WhisperSpeech - Versatile Open Source Text-to-Speech System Supporting Multiple Languages

WhisperSpeech: A New Era in Text-to-Speech Technology

WhisperSpeech is an innovative open-source text-to-speech system that transforms written text into spoken words by inverting the Whisper model. Previously known as spear-tts-pytorch, WhisperSpeech aims to be as impactful for speech as Stable Diffusion is for images: powerful yet easily customizable.

Key Features

Open Source and Commercial Use Friendly: All speech recordings used for training are properly licensed, and the code base is open-source, ensuring its safety and applicability for commercial use.
Language Versatility: Initially trained on the English LibreLight dataset, the project aspires to expand to multiple languages using Whisper and EnCodec's multilanguage capabilities.

Recent Progress

Multilanguage Voice Cloning

As of early 2024, WhisperSpeech has successfully trained a tiny S2A model capable of voice cloning in French using an English, Polish, and French dataset.

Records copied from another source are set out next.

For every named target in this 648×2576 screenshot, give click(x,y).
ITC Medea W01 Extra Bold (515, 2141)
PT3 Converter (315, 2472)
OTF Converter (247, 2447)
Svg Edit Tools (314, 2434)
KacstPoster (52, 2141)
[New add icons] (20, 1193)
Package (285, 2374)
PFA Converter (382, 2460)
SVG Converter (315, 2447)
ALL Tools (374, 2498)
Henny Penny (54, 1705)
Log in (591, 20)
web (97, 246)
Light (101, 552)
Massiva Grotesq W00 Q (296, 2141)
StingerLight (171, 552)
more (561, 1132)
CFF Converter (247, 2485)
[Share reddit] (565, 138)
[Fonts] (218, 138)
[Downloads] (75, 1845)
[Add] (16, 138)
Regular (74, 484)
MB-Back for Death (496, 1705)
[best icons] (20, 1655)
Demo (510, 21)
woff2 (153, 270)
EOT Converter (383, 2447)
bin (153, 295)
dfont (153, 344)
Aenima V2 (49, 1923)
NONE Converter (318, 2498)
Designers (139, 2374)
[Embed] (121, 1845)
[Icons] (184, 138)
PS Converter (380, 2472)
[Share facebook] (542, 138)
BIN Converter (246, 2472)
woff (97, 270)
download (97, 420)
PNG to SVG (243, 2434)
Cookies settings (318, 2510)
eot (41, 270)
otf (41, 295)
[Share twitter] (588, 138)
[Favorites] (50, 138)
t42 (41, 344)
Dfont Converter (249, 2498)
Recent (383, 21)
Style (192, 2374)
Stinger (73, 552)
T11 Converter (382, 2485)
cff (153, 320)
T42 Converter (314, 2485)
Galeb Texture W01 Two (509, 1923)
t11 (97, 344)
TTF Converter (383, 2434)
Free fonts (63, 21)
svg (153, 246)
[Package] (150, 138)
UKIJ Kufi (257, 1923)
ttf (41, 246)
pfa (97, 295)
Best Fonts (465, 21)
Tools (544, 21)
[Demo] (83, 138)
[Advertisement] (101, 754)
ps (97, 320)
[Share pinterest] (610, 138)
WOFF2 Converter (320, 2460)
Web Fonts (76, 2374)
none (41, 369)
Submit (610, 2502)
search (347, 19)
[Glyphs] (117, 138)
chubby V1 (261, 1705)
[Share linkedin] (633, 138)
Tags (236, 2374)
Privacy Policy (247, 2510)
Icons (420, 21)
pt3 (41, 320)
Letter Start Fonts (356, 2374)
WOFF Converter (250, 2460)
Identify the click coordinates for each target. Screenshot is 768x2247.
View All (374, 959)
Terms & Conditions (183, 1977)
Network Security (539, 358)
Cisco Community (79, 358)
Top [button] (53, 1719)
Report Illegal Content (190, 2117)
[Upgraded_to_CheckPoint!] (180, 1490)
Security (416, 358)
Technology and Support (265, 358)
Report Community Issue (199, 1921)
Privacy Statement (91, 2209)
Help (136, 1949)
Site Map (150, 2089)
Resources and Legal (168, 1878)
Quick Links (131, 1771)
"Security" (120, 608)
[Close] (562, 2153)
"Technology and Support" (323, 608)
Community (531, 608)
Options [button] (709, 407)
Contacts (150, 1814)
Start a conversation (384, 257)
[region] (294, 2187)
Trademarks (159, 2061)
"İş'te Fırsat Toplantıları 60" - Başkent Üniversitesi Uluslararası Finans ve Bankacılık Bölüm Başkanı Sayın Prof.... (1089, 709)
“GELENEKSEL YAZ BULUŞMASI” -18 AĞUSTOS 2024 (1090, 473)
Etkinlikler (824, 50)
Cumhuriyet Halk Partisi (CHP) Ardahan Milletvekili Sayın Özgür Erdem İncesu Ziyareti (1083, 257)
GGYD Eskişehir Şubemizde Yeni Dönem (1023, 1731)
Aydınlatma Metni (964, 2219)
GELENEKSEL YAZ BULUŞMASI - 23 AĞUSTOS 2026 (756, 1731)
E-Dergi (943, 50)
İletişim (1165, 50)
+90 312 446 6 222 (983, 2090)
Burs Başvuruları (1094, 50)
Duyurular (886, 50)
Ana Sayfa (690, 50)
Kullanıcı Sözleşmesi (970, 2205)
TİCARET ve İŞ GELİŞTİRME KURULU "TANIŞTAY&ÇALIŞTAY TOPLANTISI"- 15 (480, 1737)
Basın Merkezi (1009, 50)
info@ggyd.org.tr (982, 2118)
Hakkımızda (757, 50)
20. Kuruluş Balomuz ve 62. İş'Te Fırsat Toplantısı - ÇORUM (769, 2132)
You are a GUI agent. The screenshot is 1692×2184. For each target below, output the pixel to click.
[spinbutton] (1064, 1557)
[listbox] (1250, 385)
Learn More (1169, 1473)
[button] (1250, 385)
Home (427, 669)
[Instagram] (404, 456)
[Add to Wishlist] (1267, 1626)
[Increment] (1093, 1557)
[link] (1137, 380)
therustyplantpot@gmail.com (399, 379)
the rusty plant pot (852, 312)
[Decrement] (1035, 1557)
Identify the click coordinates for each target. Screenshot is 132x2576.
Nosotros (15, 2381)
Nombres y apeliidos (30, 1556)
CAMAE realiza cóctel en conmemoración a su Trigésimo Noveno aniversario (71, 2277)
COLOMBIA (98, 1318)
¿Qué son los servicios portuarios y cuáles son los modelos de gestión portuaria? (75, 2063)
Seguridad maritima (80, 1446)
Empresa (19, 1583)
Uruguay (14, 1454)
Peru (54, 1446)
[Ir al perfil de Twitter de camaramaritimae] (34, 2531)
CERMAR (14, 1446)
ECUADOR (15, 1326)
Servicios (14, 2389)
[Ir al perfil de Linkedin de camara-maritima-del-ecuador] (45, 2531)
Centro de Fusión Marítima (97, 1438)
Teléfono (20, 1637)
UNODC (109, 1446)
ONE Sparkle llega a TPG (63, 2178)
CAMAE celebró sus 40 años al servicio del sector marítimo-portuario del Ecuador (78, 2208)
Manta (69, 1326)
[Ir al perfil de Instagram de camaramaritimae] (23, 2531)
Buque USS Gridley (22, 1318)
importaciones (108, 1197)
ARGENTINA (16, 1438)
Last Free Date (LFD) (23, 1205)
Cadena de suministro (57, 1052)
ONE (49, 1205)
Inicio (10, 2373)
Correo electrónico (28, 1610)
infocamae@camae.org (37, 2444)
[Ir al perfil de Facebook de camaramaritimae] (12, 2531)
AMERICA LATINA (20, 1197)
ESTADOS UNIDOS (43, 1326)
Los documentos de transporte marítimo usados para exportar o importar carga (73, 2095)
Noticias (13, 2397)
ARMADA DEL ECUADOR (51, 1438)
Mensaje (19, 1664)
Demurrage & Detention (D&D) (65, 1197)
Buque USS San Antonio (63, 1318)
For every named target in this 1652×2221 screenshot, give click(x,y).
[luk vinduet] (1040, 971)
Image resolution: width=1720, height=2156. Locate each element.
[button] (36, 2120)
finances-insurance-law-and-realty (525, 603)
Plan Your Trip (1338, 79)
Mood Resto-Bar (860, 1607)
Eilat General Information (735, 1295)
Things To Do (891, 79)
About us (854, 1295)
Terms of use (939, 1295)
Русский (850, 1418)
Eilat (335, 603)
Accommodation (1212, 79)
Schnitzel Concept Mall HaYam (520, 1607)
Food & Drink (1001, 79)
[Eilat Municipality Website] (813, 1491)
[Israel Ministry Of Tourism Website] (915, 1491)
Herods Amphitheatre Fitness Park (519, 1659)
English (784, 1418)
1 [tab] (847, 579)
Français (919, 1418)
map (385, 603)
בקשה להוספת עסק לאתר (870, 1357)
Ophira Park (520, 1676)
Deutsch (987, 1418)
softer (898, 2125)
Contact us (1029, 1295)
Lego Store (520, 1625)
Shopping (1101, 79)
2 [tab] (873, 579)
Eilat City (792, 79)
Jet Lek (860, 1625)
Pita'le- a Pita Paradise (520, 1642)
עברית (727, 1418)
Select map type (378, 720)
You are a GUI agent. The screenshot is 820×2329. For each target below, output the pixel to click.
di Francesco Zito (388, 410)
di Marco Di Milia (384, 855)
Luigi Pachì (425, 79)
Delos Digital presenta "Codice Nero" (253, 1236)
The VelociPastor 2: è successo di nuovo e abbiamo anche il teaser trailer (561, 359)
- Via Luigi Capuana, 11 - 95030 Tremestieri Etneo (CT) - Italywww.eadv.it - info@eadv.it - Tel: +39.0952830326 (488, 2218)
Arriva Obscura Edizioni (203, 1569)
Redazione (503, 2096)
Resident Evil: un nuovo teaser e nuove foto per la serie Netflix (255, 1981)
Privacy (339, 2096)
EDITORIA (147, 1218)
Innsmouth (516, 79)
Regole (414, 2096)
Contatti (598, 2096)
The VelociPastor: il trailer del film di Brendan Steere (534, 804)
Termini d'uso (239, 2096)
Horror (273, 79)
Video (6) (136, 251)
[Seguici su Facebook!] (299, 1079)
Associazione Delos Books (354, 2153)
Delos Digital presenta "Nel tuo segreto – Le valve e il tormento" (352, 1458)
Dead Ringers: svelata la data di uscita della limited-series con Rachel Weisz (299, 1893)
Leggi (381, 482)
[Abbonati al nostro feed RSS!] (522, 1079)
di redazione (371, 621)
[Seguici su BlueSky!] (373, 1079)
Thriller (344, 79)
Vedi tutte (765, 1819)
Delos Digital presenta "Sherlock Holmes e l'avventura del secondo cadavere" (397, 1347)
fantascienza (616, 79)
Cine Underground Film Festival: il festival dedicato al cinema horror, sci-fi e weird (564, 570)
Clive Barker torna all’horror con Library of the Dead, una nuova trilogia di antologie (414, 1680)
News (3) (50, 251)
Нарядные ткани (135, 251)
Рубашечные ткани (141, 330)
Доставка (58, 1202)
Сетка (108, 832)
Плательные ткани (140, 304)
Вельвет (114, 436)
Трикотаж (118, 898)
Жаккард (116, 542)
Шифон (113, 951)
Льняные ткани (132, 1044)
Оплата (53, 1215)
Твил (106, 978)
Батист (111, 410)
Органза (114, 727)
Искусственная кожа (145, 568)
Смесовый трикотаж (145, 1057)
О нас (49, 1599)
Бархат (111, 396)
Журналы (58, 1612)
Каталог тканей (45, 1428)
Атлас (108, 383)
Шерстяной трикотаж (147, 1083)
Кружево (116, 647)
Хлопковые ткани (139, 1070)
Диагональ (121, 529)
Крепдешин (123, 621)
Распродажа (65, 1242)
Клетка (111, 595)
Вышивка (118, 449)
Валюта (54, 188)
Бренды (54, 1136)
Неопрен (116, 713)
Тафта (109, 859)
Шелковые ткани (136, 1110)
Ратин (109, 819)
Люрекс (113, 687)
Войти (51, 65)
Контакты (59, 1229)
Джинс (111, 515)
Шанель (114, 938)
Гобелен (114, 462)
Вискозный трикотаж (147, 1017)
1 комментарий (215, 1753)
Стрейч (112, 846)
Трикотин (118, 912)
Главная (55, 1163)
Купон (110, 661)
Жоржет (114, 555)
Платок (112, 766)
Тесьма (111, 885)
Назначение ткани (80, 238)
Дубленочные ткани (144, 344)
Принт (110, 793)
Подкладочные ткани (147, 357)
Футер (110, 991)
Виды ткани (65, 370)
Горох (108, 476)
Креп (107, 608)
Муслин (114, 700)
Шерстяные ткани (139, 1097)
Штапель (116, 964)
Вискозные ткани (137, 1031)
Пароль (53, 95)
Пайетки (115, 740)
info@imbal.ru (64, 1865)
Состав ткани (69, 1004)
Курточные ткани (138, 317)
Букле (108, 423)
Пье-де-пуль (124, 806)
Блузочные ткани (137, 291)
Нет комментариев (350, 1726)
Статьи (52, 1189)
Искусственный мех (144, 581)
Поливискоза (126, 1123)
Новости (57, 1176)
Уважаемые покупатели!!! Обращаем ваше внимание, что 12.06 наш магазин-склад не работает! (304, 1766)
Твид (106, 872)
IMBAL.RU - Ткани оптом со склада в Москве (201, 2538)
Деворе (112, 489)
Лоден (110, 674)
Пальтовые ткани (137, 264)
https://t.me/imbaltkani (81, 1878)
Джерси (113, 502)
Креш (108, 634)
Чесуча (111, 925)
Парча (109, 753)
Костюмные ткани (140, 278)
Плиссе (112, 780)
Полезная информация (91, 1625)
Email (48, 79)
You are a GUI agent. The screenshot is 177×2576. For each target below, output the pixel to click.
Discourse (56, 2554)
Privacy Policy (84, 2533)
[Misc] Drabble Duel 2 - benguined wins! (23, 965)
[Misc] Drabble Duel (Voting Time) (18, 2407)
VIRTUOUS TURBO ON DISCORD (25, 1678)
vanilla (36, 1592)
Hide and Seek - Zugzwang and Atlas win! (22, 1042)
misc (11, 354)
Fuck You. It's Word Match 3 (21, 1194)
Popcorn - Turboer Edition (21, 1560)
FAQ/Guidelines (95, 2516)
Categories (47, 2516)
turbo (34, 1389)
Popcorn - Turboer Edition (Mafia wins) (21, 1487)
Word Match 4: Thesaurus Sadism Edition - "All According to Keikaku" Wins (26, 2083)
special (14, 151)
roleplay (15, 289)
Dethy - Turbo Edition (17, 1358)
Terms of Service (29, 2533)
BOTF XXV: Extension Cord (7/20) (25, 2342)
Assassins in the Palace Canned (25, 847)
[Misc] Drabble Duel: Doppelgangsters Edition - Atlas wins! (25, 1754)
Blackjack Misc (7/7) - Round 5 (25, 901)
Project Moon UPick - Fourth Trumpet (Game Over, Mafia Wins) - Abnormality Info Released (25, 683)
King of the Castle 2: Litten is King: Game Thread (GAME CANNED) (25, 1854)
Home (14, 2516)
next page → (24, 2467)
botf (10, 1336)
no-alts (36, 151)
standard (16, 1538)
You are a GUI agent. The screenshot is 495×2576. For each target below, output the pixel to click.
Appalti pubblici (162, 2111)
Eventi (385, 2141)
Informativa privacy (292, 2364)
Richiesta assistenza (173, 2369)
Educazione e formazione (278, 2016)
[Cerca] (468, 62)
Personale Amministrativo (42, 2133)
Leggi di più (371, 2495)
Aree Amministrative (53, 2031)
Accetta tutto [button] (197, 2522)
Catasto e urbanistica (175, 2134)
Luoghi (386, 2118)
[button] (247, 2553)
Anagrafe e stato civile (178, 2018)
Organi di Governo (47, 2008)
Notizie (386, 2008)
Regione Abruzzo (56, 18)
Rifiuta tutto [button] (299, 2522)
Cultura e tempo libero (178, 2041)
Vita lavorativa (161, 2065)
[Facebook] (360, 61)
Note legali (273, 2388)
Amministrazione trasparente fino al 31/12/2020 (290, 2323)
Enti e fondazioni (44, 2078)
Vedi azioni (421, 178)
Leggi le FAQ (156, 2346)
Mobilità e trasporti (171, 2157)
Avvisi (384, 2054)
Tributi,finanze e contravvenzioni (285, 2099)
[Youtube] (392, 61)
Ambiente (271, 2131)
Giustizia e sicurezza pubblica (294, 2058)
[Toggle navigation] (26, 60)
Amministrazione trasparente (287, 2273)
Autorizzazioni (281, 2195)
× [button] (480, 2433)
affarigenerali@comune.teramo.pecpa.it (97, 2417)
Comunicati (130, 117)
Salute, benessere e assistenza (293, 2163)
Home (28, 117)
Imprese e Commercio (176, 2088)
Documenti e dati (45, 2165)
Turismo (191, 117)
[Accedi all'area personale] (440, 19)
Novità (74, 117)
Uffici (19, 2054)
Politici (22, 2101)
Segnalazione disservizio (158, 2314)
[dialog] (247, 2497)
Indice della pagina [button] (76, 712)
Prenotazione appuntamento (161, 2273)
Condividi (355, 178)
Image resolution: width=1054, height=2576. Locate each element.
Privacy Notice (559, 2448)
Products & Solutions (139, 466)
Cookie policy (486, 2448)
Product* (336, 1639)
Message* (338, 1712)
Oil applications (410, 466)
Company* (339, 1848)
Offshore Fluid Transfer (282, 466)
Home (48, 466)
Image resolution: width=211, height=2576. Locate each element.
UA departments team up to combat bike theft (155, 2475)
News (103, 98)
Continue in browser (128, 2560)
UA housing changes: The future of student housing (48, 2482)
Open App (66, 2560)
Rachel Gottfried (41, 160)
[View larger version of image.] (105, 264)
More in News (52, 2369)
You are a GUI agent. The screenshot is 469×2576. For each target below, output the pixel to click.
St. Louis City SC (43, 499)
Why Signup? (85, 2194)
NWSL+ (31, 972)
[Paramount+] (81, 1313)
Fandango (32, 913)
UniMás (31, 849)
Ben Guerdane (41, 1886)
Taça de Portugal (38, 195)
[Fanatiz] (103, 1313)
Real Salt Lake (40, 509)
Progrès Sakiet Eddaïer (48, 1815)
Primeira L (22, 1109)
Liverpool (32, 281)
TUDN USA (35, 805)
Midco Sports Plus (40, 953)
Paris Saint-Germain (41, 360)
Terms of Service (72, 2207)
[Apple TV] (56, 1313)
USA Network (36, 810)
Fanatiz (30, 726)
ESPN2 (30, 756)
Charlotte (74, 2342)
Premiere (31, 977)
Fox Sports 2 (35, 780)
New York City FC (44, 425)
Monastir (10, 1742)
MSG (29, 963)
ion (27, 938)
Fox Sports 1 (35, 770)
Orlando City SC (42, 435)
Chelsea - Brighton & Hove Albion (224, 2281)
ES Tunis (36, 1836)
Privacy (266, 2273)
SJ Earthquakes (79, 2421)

This advancement was achieved with semantic tokens trained only in English and Polish, suggesting that with further development, a single semantic token model could support numerous world languages, even those not currently supported by Whisper.

Performance Optimization

Significant improvements in inference performance have been made, incorporating torch.compile, kv-caching, and other optimizations. This has resulted in WhisperSpeech running over 12 times faster than real-time on a consumer-grade 4090 GPU. Additionally, users can now mix languages within a single sentence, and voice-cloning features have been made easier to test.

Smarter S2A Model

A new, faster SD S2A model has been released, maintaining high speech quality while delivering faster processing speeds. This update also includes an example of voice cloning using a reference audio file.

How to Get Involved

WhisperSpeech welcomes community participation. You can experiment with the system on Google Colab, download models from HuggingFace, or test them out using the provided notebook locally. The project roadmap includes gathering a larger emotive speech dataset, conditioning generation on emotions and prosody, and creating a community effort to collect freely licensed speech in multiple languages.

System Architecture

WhisperSpeech's architecture draws inspiration from Google’s AudioLM, SPEAR TTS, and Meta’s MusicGen, leveraging open-source models:

Whisper: Utilized as an encoder block to generate semantic tokens for transcription.
EnCodec: Applied for modeling acoustic tokens to generate the audio waveform.
Vocos: Integrated as a high-quality vocoder for enhanced audio synthesis.

Acknowledgments

The project is a collaborative effort supported by Collabora and LAION, with computing assistance from the Jülich Supercomputing Centre. Contributions from individuals and organizations have been instrumental in the continuous development of this project.

Consulting and Contact

Collabora is available to assist with both open-source and proprietary AI projects. For inquiries or collaboration opportunities, interested parties can reach out through the Collabora website or connect via Discord.

WhisperSpeech is an exciting venture in the realm of speech technology, breaking new ground with its open-source, customizable approach to text-to-speech conversion. The dedication to expanding language support and improving performance showcases the project's commitment to innovation and inclusivity.